Results: We found that etoposide and the Hsp90/FLT3 inhibitor 17-AAG, had synergistic inhibitory effects on FLT3+ MLL-fusion gene leukemia cells. Cells with an internal tandem duplication (ITD) FLT3 (Molm13 and MV4;11) were more sensitive to etoposide/17-AAG than leukemias with wild-type FLT3 (HPB-Null and RS4;11). A critical role for FLT3 was shown in experiments with FLT3 ligand and siRNA targeted to FLT3. An important role for topoisomerase II and the DNA repair-related proteins, Chk1 and Rad51, in the synergistic effects was suggested from the results.
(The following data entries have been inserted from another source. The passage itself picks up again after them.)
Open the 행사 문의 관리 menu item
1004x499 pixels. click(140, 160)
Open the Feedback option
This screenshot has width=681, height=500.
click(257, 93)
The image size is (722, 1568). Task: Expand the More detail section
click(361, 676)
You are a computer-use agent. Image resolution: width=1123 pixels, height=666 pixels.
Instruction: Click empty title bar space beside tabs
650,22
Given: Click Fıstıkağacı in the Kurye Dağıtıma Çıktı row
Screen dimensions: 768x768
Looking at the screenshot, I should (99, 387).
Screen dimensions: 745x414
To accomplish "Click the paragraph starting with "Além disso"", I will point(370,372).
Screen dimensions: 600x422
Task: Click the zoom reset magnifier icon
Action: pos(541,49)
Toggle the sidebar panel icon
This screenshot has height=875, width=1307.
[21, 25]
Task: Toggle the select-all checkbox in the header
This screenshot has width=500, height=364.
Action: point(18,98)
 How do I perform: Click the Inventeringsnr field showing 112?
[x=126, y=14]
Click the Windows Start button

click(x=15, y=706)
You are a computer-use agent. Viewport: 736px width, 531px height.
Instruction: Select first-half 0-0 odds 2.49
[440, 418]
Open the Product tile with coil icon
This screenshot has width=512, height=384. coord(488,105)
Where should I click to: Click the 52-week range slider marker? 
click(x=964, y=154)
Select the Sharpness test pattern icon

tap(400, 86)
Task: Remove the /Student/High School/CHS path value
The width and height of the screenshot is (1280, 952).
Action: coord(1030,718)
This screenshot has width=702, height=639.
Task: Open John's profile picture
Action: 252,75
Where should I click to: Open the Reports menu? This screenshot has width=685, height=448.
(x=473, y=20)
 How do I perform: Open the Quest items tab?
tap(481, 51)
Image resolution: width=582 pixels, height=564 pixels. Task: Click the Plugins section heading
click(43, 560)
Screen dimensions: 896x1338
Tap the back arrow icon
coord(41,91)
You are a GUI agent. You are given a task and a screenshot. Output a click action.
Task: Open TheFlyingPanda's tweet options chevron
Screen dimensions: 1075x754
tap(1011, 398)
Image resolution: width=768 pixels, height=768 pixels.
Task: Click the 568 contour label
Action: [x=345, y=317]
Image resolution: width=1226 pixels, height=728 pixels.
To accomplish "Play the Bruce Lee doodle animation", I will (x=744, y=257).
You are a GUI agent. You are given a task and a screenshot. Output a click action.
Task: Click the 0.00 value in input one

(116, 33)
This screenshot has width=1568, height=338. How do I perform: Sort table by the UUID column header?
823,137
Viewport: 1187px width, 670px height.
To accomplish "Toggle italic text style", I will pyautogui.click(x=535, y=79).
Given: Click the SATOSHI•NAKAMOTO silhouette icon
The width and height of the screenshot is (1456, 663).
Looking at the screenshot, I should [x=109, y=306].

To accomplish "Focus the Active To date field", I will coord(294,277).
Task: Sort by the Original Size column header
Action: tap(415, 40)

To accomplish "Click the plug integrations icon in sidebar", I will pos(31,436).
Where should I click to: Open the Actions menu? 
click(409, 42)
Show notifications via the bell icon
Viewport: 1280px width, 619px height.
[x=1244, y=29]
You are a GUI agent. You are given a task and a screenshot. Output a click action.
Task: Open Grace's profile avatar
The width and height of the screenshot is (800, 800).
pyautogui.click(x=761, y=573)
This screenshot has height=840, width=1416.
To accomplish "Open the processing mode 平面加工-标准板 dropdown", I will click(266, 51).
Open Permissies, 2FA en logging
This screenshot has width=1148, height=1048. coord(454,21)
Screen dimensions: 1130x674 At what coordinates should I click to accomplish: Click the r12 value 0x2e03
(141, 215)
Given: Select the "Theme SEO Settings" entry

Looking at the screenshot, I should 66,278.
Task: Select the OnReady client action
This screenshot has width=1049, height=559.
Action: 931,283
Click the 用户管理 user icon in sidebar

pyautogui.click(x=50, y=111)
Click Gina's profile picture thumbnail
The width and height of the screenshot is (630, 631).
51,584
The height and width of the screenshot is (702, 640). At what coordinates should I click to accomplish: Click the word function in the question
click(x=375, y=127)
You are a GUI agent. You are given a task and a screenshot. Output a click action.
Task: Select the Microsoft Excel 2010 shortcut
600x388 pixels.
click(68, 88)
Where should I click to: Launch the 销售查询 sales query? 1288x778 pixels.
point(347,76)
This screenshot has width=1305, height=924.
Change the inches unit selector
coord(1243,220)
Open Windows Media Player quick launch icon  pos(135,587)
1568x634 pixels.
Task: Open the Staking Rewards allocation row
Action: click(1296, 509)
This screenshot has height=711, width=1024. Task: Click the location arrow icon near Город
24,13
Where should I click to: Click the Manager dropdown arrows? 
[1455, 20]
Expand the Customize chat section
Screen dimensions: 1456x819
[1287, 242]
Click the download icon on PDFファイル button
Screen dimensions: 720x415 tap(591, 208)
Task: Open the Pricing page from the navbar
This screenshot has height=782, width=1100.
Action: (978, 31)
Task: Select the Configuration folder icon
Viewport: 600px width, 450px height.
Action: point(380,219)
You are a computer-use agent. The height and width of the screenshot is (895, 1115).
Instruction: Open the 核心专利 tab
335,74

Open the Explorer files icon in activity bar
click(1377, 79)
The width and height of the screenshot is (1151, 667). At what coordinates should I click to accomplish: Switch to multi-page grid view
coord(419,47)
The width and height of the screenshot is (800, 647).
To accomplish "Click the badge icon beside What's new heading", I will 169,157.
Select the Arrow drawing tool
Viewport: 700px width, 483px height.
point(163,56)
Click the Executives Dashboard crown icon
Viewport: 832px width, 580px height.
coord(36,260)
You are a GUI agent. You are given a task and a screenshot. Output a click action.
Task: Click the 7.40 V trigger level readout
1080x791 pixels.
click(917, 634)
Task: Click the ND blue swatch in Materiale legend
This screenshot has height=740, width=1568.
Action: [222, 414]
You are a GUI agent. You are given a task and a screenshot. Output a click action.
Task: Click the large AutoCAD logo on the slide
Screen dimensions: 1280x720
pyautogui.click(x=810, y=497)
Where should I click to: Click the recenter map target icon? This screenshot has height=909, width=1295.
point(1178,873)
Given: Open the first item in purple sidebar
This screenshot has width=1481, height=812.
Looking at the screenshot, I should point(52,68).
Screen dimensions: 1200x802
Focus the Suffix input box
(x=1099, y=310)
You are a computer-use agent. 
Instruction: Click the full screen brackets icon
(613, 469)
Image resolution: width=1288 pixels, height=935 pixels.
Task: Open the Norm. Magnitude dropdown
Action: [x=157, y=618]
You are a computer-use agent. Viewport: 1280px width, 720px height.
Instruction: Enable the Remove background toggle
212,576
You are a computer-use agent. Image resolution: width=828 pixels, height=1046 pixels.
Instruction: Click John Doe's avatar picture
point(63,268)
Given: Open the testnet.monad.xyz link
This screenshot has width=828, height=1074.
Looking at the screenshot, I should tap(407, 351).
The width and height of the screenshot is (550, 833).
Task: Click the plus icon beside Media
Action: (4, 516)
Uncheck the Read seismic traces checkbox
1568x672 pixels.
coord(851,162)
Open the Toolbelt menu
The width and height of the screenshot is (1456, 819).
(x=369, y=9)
Conclusions: The repair of potentially lethal DNA damage by etoposide in leukemia cells is dependent on intact and functioning FLT3 especially leukemias with ITD-FLT3. These data suggest a rational therapeutic strategy for FLT3+ leukemias that combines etoposide or other DNA-damaging agents with Hsp90/FLT3 inhibitors such as 17-AAG.
Combination chemotherapy remains the primary treatment modality for cancer patients. DNA-damaging agents, such as etoposide, are currently in clinical use for therapy of leukemia. Etoposide, a topoisomerase II inhibitor, induces double strand breaks (DSB) during DNA replication (1). DSBs can initiate a strong proapoptotic signal when damaged DNA is left unrepaired as cell survival relies on the efficiency of DNA repair (2). To prevent DNA damage–induced apoptosis, the breaks must be repaired by different components of the DNA repair machinery (3, 4). In proliferating cells, homologous recombination DNA repair (HRR) predominates, whereas quiescent cells use nonhomologous end joining (5). The major enzymatic component of HRR in eukaryotic cells is Rad51, as cells deficient in Rad51 accumulate DSBs after replication or at stalled replication forks (6). Etoposide induces increased expression of Rad51 (6). The level of the Rad51 protein positively correlates with cellular etoposide resistance, and overexpression of Rad51 confers etoposide resistance (7). Checkpoint kinase 1 (Chk1) is an important regulator of genome maintenance by the HRR system. Chk1 interacts with Rad51; Chk1-depleted cells fail to form Rad51 nuclear repair foci after hydroxyurea-induced DSBs and inhibition of DNA replication (8). Chk1 can also be activated by a number of replication inhibitors, including etoposide (9–13). Chk1 gene deletion sensitizes cells to DNA replication inhibitors (13, 14–16). Collectively, it is possible that disrupting Chk1-Rad51 signaling might enhance etoposide cytotoxicity in tumor cells.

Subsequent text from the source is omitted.